• **DATA RECORDS**:
□ □ □ □
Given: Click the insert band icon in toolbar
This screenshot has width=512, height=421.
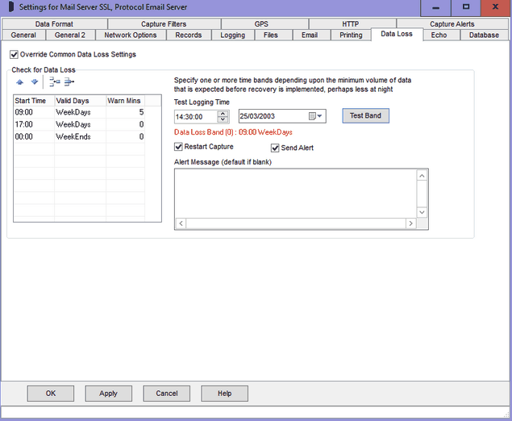Looking at the screenshot, I should [54, 81].
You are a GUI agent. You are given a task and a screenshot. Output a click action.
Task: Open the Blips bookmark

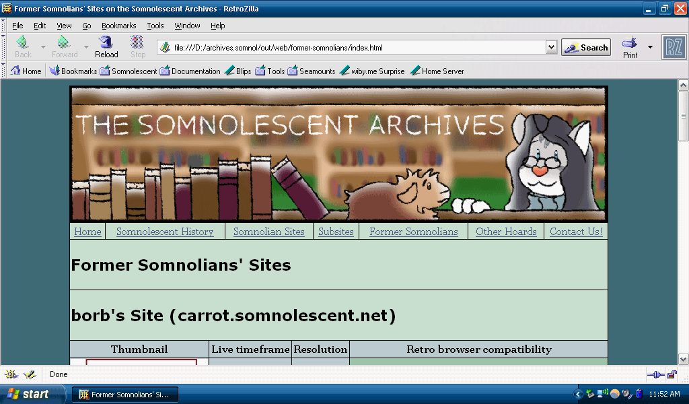pyautogui.click(x=238, y=71)
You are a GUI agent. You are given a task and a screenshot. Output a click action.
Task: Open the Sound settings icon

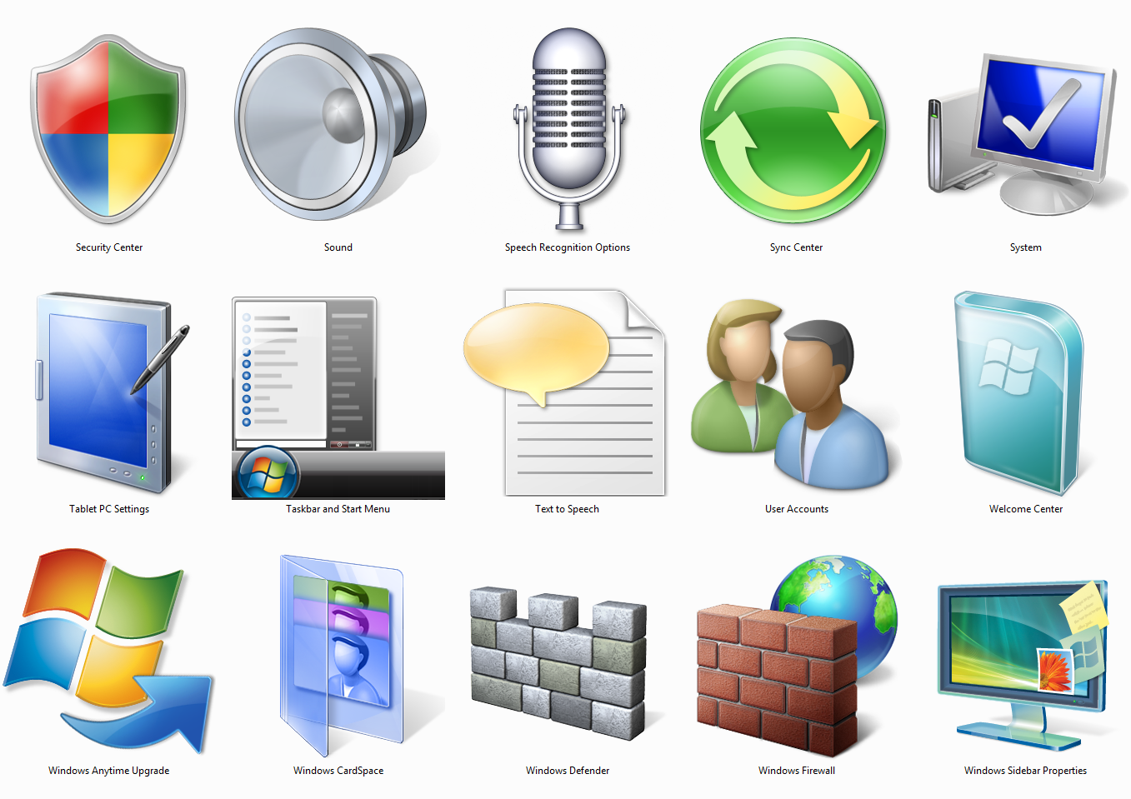[x=333, y=125]
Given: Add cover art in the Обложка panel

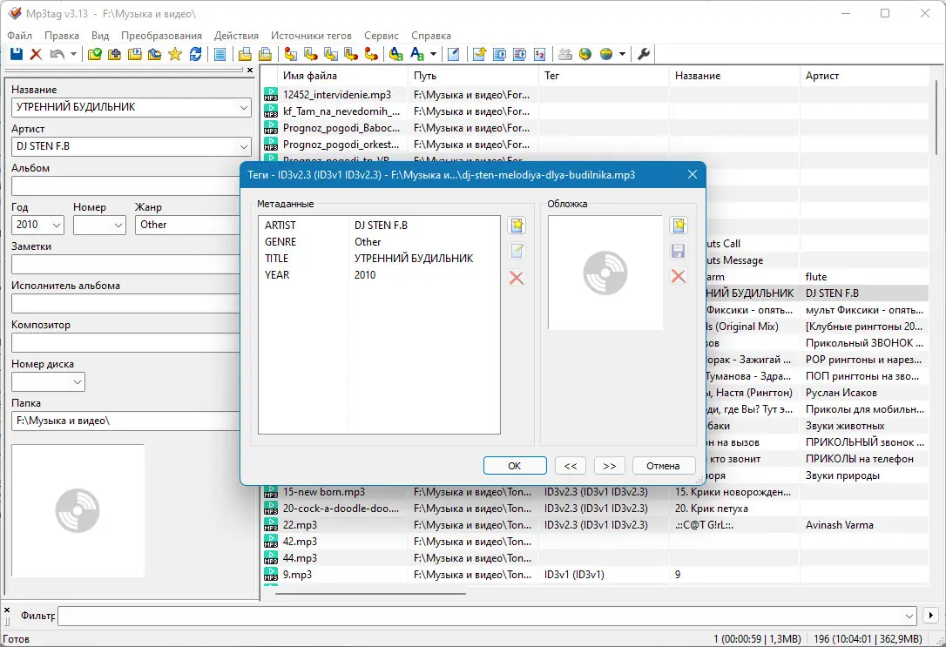Looking at the screenshot, I should 679,226.
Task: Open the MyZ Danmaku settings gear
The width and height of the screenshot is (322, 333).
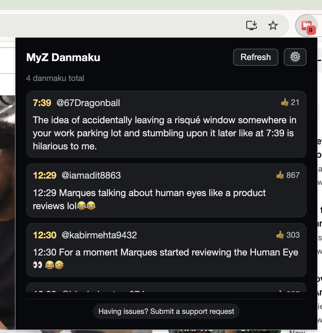Action: [295, 57]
□ □ □ □
• **PROBLEM DESCRIPTION**:
Only the pictures are to be dropped; all other material above must be repeated exactly.

• **YOUR SOLUTION**:
Given: Click the insert band icon in toolbar
This screenshot has width=512, height=421.
Looking at the screenshot, I should [54, 81].
You are a GUI agent. You are given a task and a screenshot. Output a click action.
Task: Open the Blips bookmark

pyautogui.click(x=238, y=71)
You are a GUI agent. You are given a task and a screenshot. Output a click action.
Task: Open the Sound settings icon

[x=333, y=125]
Given: Add cover art in the Обложка panel

Looking at the screenshot, I should 679,226.
Task: Open the MyZ Danmaku settings gear
The width and height of the screenshot is (322, 333).
Action: [295, 57]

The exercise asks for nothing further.